[Dataset excerpts]:
:::
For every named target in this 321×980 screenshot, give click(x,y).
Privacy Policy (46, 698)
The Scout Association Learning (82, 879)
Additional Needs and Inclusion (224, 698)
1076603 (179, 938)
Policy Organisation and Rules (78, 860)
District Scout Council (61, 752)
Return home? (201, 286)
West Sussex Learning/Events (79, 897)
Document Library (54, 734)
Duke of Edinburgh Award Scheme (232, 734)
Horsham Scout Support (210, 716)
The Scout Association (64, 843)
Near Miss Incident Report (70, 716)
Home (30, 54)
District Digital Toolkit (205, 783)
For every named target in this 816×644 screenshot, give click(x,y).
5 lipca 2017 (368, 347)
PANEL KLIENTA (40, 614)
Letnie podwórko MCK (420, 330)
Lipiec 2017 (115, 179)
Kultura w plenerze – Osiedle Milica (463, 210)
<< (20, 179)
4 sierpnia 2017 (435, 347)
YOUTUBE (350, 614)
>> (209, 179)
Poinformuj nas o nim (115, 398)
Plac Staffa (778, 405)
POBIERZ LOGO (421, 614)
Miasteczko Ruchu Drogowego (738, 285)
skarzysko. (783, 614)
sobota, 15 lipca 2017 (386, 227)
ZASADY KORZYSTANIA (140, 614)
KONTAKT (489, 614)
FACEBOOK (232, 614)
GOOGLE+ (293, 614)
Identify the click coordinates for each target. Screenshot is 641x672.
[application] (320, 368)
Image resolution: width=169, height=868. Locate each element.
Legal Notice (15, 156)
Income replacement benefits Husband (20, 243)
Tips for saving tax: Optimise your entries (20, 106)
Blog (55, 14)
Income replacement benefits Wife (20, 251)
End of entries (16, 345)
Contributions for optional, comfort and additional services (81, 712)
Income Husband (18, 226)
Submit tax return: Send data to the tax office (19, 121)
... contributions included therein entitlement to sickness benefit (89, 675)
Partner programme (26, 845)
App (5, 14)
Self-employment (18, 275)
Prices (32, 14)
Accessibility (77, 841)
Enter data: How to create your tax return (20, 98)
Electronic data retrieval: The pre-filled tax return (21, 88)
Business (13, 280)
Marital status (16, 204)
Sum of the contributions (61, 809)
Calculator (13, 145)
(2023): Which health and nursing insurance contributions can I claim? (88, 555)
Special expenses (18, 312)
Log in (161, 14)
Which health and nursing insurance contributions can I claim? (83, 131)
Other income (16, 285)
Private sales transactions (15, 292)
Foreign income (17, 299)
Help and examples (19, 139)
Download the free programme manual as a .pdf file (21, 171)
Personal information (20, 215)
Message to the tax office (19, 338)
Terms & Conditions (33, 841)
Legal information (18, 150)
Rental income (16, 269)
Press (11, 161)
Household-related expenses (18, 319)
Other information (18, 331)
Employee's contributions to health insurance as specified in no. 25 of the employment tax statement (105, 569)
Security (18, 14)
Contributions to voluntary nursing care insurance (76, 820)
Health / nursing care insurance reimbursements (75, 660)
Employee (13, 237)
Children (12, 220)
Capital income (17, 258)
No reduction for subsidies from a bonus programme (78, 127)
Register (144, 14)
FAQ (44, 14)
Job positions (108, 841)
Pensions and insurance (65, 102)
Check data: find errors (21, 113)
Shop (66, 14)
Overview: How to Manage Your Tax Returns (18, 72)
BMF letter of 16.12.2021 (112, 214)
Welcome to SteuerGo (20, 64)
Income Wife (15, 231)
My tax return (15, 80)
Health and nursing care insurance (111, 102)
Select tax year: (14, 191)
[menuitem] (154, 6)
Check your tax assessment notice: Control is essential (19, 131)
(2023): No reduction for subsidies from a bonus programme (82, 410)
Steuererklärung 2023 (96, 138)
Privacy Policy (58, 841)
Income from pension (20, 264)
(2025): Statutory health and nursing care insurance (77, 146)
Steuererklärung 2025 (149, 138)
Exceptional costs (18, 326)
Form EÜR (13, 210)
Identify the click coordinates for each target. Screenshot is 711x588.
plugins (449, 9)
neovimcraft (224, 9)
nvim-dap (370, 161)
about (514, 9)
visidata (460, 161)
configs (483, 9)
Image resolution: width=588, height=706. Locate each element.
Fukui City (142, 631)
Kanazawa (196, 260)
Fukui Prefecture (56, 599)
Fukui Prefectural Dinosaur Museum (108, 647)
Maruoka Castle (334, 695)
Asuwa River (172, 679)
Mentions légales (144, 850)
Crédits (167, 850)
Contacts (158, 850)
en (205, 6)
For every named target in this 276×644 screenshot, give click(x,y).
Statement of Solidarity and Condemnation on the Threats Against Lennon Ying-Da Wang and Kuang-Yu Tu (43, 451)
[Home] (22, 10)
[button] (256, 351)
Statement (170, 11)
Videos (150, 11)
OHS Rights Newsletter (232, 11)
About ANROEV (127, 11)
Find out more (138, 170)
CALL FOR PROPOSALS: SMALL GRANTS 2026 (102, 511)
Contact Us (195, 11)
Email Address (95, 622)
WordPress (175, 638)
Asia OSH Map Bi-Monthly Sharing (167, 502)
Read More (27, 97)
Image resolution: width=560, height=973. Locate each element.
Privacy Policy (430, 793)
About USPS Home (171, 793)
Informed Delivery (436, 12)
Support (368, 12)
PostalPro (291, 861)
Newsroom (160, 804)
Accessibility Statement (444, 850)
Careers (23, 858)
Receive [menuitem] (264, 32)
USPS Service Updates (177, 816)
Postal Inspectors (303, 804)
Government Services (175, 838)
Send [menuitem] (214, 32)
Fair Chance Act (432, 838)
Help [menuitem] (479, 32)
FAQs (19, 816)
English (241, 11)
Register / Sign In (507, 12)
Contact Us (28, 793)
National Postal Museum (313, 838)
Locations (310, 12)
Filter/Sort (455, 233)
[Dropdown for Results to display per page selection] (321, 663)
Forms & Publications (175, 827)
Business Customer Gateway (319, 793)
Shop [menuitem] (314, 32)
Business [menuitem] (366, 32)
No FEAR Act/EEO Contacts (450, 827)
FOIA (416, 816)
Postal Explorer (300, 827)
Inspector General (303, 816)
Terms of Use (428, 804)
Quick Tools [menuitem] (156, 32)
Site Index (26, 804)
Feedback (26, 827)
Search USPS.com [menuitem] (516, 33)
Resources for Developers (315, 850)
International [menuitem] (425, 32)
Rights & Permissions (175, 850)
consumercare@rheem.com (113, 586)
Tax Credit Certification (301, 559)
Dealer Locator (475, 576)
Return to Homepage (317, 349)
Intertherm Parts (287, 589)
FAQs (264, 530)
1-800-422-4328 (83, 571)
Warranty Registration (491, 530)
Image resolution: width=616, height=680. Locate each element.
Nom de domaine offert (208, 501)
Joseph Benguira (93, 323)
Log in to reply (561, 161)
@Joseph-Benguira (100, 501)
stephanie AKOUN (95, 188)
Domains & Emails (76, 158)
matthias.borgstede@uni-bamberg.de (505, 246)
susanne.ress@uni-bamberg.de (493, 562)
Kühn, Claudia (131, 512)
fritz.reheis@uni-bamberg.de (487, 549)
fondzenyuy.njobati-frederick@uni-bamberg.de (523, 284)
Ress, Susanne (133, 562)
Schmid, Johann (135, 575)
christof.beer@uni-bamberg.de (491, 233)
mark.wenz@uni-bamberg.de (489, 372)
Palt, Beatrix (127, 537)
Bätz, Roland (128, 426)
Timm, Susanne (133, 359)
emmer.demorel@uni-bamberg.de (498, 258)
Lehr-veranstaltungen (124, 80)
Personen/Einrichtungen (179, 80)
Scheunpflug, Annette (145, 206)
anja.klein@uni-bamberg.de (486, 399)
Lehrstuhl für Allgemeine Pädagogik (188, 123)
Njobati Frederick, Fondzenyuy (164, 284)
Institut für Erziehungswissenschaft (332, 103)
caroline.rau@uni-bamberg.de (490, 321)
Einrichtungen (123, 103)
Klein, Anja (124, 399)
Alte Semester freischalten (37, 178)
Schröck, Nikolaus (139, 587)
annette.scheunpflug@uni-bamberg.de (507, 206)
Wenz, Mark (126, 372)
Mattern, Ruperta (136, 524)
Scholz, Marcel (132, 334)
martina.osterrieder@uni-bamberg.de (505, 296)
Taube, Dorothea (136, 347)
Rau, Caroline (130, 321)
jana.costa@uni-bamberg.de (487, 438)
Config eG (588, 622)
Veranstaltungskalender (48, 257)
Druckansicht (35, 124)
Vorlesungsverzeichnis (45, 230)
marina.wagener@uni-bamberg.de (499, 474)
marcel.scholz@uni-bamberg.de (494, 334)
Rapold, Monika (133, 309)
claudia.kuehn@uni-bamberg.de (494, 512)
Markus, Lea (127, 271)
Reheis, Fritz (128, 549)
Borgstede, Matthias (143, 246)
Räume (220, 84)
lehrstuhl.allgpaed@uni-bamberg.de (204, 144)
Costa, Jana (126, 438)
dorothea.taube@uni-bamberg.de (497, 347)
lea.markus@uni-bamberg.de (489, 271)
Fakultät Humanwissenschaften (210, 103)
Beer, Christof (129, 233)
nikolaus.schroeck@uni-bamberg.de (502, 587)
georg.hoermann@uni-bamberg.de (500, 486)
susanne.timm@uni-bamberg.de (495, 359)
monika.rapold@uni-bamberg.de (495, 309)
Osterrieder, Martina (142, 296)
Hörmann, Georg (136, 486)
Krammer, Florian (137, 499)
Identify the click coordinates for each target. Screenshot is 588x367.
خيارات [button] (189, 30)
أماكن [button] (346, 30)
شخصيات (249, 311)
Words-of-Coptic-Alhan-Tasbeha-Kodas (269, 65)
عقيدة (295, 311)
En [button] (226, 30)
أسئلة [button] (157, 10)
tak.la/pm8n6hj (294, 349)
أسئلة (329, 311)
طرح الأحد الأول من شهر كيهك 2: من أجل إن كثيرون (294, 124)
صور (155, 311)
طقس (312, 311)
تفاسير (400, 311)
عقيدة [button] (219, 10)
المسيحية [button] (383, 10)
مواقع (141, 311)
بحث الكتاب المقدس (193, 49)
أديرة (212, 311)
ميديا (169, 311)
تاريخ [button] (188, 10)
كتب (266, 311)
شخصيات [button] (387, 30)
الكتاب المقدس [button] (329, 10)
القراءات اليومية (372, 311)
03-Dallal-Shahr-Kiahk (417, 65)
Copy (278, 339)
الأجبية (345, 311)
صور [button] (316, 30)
:::
[Exercise task]:
Please render the part that opens with the line containing "Kühn, Claudia (131, 512)" and closes with the line containing "Scheunpflug, Annette (145, 206)" as a JSON list of strings, one string per line, with both of those lines included and any blank lines left out.

[Task result]:
[
  "Kühn, Claudia (131, 512)",
  "fritz.reheis@uni-bamberg.de (487, 549)",
  "fondzenyuy.njobati-frederick@uni-bamberg.de (523, 284)",
  "Ress, Susanne (133, 562)",
  "Schmid, Johann (135, 575)",
  "christof.beer@uni-bamberg.de (491, 233)",
  "mark.wenz@uni-bamberg.de (489, 372)",
  "Palt, Beatrix (127, 537)",
  "Bätz, Roland (128, 426)",
  "Timm, Susanne (133, 359)",
  "emmer.demorel@uni-bamberg.de (498, 258)",
  "Lehr-veranstaltungen (124, 80)",
  "Personen/Einrichtungen (179, 80)",
  "Scheunpflug, Annette (145, 206)"
]